Dem Beschuldigten wird zudem vorgeworfen, in Texten eines anarchistischen Mediums Straftaten verherrlicht zu haben.
Die Münchner Staatsanwaltschaft hat den Mann offiziell wegen zweier Brandstiftungen und eines versuchten Delikts angeklagt. Im Juli 2024 soll er in Oberhaching einen Bauschuttzug angezündet und dabei erheblichen Schaden angerichtet haben. Ermittler bringen ihn außerdem mit einem Feuer auf einem Firmengelände im Norden Münchens in Verbindung, bei dem Baumaschinen zerstört wurden und ein Schaden von rund einer Million Euro entstand. Zudem wird ihm ein gescheiterter Anschlag auf eine Windkraftanlage in Berg zur Last gelegt.
Der Fall ist Teil einer größeren Ermittlungsreihe zu Dutzenden Brandanschlägen auf kritische Infrastruktur seit August 2023. Wiederholt wurden Polizeifahrzeuge, Mobilfunkmasten und Bahnanlagen Ziel der Angriffe. Die beim Polizepräsidium München eingerichtete Sonderkommission Raute untersucht die Vorfälle, doch eine offizielle Gesamtzahl der Taten steht noch aus.
Das Bayerische Zentralamt zur Bekämpfung von Extremismus und Terrorismus (ZET) wirft dem Beschuldigten vor, in Beiträgen für eine anarchistische Publikation Straftaten propagiert zu haben.

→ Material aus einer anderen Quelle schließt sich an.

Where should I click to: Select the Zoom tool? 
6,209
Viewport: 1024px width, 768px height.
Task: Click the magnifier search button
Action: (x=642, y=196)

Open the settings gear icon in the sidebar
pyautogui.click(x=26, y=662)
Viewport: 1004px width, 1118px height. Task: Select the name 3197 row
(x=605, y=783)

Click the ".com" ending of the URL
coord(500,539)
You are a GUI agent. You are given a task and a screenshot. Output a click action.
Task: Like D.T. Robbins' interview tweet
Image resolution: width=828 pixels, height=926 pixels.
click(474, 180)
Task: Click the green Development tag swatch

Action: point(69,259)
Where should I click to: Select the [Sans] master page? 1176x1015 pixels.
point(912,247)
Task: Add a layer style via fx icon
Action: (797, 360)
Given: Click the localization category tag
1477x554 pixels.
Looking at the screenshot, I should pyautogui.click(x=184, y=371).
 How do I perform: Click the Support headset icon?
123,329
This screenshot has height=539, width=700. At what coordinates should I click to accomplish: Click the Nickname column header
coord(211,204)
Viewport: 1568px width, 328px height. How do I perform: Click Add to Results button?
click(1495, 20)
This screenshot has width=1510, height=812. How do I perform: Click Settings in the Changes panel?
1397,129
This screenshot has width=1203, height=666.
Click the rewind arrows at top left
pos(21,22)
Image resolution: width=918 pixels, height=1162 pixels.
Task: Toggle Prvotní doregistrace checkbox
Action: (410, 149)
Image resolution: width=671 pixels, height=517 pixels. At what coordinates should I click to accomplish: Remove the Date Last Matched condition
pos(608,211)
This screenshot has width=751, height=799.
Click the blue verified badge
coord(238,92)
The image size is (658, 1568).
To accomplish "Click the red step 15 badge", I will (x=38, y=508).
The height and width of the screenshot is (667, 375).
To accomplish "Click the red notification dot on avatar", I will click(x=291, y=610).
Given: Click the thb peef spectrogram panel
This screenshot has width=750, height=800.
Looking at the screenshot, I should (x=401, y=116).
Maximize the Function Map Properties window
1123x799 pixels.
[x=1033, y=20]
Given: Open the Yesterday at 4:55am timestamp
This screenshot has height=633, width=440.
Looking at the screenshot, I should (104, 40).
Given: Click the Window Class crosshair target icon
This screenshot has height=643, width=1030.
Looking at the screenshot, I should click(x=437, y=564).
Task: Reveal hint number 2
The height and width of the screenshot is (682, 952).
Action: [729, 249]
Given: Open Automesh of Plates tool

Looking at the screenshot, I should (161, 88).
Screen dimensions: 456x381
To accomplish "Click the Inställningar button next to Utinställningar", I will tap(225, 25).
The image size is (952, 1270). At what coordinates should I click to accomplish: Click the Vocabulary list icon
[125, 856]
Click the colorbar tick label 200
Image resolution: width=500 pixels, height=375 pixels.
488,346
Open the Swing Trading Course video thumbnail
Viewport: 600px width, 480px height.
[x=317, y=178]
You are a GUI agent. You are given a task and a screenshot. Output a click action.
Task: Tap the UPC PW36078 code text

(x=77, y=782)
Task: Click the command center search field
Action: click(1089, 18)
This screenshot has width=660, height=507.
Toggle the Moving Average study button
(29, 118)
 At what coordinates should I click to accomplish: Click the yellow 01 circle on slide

Seine mutmaßlichen Taten fügen sich in eine breitere Welle von Anschlägen auf Infrastruktur in der Region ein.
Das Landgericht München I wird die Anklage prüfen, bevor über eine Eröffnung des Hauptverfahrens entschieden wird. Sollte es dazu kommen, wird der Prozess die angebliche Rolle des Beschuldigten bei den Brandanschlägen sowie seine veröffentlichten Rechtfertigungen krimineller Handlungen untersuchen. Das Verfahren könnte neue Erkenntnisse über die Hintergründe der Infrastruktur-Sabotage in Bayern liefern.